----- EXERCISE DATA

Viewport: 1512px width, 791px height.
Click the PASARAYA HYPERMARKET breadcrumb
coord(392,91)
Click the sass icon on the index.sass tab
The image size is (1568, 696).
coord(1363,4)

----------

## [TO DO]
Nothing in the records should change when you repeat them all.

## [ANSWER FOR THIS EXERCISE]
Viewport: 1512px width, 791px height.
Click the PASARAYA HYPERMARKET breadcrumb
coord(392,91)
Click the sass icon on the index.sass tab
The image size is (1568, 696).
coord(1363,4)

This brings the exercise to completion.